*SET TASK:* Transcribe the lines of the material below verbatim, starting at the line that contains "Select fit width mode icon" and ending at the line that contains "pos(828,570)".

*RECORDED INFORMATION:*
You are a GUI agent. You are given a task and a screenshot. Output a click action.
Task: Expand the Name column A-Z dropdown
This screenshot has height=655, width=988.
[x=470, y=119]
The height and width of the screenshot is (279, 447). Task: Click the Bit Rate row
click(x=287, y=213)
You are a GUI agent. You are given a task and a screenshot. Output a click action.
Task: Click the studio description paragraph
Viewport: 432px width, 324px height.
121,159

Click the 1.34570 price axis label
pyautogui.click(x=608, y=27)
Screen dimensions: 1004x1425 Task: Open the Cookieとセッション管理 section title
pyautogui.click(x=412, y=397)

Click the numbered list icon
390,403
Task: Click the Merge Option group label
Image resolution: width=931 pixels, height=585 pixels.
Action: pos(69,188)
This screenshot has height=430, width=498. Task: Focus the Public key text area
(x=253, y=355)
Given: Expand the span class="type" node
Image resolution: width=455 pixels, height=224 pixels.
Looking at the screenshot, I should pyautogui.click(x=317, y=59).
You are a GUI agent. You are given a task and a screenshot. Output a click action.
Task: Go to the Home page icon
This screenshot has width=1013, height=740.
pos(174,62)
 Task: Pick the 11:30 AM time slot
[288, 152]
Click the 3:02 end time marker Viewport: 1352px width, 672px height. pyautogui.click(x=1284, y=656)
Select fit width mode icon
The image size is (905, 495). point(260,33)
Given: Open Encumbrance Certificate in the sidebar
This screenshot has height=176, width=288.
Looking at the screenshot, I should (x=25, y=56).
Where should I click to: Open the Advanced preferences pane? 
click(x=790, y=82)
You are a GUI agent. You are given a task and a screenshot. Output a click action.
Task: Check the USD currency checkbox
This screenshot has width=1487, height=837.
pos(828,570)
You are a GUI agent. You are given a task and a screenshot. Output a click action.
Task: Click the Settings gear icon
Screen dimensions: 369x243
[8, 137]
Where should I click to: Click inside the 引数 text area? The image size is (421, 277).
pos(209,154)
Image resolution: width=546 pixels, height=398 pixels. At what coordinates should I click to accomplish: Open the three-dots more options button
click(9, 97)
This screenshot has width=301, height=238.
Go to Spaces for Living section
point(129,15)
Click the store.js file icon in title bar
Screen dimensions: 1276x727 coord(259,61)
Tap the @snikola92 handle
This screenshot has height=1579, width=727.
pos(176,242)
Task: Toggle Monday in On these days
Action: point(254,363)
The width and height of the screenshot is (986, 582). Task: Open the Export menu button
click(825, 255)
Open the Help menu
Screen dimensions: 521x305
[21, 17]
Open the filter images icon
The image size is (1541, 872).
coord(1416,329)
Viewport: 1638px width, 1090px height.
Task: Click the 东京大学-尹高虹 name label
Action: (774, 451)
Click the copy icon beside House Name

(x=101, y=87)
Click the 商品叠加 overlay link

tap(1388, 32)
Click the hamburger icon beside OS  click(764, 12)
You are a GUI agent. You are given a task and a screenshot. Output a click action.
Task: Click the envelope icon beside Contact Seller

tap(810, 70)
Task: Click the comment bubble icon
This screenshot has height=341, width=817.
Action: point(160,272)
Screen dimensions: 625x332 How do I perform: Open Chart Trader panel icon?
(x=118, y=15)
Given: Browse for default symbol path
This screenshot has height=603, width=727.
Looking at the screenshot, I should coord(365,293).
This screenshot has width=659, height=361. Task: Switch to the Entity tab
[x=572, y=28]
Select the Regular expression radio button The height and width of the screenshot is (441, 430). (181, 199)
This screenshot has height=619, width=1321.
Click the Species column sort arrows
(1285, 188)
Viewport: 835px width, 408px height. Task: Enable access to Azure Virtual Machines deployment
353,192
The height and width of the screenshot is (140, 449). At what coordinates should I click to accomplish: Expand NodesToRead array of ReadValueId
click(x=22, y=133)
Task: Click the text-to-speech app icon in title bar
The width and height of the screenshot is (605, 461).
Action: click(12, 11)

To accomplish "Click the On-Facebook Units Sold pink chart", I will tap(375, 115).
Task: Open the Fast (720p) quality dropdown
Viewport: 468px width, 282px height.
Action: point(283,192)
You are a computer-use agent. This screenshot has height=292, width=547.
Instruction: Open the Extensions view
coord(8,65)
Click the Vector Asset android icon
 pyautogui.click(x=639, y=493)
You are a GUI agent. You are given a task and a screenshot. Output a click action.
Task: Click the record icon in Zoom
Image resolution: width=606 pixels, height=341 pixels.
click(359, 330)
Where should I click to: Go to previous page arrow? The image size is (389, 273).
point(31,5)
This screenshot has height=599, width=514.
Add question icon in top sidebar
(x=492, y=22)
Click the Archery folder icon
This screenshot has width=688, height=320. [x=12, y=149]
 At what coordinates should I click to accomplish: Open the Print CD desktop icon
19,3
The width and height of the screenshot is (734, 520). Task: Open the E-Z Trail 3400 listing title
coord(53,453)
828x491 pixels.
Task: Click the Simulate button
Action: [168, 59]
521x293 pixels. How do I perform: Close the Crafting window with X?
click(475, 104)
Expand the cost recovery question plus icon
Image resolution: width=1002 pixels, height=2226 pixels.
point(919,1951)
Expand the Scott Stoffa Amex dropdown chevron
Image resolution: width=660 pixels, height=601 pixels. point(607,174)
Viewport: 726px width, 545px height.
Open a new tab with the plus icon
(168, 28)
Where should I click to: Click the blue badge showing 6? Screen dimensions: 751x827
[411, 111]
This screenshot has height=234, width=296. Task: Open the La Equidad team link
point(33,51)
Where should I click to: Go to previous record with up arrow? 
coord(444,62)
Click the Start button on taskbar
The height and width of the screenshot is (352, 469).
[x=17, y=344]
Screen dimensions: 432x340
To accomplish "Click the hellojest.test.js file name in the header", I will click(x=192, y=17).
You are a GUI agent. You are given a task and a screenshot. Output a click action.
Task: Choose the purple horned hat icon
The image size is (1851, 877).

*FULL OUTPUT:*
Select fit width mode icon
The image size is (905, 495). point(260,33)
Given: Open Encumbrance Certificate in the sidebar
This screenshot has height=176, width=288.
Looking at the screenshot, I should (x=25, y=56).
Where should I click to: Open the Advanced preferences pane? 
click(x=790, y=82)
You are a GUI agent. You are given a task and a screenshot. Output a click action.
Task: Check the USD currency checkbox
This screenshot has width=1487, height=837.
pos(828,570)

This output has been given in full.